CHIPS WITH EVERYTHING! LIPOMATRIX’s PROCESSOR IN BREAST IMPLANTS TO REVOLUTIONISE PATIENT-TRACKING

By CBR Staff Writer

US surgeons are about to start a study of a microchip, laminated into the shell of breast implants, and designed to hold data on the implant’s origin (CI No 2,480). The chip, the size of a rice grain, has been patented by Neuchatal, Switzerland-based Lipomatrix AG for use in all medical implants. Lipomatrix’ US subsidiary in Palo Alto, California says the chip and a new type of breast implant will be tested in around 50 women.
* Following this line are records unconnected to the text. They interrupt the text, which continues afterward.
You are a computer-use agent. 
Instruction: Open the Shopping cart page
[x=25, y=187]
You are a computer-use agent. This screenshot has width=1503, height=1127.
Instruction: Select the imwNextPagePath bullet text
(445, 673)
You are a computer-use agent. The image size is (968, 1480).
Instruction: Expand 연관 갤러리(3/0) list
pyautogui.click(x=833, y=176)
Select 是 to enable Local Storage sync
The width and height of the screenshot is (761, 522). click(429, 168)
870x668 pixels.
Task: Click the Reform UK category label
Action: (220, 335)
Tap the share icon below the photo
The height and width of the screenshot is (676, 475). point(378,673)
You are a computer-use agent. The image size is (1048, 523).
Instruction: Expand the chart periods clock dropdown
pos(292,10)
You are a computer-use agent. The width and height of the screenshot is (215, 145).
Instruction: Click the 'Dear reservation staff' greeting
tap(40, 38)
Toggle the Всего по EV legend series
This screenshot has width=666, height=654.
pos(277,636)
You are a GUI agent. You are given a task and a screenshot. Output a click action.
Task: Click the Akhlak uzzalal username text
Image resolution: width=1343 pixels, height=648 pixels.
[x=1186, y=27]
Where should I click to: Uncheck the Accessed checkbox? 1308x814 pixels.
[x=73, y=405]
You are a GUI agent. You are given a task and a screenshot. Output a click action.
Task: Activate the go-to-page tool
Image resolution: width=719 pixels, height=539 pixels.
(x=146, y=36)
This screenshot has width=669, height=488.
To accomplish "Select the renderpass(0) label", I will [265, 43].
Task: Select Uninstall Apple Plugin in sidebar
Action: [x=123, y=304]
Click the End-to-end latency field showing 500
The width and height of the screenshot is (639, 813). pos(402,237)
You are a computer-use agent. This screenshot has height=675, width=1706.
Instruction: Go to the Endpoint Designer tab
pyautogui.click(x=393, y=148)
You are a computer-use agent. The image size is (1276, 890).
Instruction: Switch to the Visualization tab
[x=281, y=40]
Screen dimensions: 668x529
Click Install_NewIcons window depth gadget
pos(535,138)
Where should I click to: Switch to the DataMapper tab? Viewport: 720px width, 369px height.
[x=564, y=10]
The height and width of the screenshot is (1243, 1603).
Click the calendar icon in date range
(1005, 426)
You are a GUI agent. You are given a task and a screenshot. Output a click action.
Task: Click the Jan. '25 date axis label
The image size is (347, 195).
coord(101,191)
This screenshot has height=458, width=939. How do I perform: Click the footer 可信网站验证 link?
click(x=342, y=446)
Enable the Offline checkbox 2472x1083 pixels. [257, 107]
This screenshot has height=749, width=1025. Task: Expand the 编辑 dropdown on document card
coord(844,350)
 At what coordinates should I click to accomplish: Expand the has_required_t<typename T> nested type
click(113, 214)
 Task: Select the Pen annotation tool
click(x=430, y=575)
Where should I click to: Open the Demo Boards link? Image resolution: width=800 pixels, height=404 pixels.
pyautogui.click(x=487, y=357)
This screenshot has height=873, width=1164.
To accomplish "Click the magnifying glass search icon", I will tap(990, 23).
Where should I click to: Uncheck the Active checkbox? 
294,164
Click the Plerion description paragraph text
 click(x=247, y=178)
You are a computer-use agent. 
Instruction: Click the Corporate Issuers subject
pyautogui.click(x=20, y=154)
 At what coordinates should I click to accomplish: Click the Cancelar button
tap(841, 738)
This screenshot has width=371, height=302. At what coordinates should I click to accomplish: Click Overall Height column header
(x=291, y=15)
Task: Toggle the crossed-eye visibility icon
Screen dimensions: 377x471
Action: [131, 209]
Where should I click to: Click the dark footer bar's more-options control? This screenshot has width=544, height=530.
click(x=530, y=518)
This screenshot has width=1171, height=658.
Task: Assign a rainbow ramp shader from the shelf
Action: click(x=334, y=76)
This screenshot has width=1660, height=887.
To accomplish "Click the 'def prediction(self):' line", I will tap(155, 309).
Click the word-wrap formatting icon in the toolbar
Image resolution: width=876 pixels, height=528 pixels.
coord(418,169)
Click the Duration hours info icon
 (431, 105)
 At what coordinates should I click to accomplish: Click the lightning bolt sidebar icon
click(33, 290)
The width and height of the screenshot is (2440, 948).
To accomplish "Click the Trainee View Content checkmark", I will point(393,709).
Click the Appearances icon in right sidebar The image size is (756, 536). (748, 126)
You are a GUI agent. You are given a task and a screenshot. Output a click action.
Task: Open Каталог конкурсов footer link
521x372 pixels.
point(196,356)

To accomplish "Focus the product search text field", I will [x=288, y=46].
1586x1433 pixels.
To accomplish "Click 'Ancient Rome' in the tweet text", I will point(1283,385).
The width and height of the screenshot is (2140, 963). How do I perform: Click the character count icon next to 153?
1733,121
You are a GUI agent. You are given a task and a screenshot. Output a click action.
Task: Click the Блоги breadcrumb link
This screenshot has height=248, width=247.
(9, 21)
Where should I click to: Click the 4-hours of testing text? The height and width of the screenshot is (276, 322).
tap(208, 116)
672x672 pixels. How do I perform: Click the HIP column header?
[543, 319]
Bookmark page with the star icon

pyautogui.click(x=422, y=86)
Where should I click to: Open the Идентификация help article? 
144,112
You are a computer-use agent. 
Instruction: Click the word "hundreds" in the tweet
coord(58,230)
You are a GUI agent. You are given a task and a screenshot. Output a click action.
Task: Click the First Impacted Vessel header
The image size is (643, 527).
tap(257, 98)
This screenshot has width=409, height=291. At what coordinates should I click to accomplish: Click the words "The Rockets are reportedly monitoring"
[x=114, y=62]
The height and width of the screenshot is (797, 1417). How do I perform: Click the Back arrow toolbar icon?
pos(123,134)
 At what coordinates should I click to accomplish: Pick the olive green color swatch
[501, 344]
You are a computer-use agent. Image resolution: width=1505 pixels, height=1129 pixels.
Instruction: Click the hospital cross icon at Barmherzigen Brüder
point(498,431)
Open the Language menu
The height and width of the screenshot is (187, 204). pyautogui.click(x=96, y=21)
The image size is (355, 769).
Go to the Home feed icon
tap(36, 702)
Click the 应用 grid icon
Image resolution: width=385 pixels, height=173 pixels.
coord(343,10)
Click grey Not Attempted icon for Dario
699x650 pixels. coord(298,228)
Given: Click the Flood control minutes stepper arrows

Trials of the chip and implant are already under way in here the UK, in Italy and Germany and will begin shortly in Spain and France. The US trial had been awaiting approval from the Food & Drug Administration. In the US, as elsewhere, there is a legal requirement that all medical, implantable devices are registered and capable of being tracked. Usually, it is a paper based-system and subject to the vagaries systems of that kind experience. The idea behind the chip is that even if doctors retire, patients move, records are lost, the chip with its unique code can be read and its data checked against a centrally-held database. Ideally, for this system to be effective, this database would have to be global and linked. If things do go wrong in the future, information on when the implant was inserted, what sort it is, and who performed the surgery, will be accessible without the patient having to undergo surgery. The chip is a passive transponder, without any power source, which has meant it can be kept very small. The information is non volatile and can be activated by low frequency radio waves and so read in a manner not unlike the reading of bar coded items. It was developed by a number of laboratories a few years ago and is an application-specific integrated circuit. The code is burned in a the time of manufacture. It has a non-magnetic, ferrite core and a copper antenna and is encased in biocompatible glass and as it is so small it can pass through the bore of a needle to be inserted. The glass is so tough that a blow strong enough to shatter it would kill the patient too. The chip, called the SmartDevice, is manufactured by Hughes Identification Devices, a subsidiary of Hughes Aircraft Co. At least 6m medical devices a year are surgically implanted in people worldwide in a market estimated at between $8,000m and $12,000m annually. Lipomatrix reckons that the chip will have uses in all sorts of implants.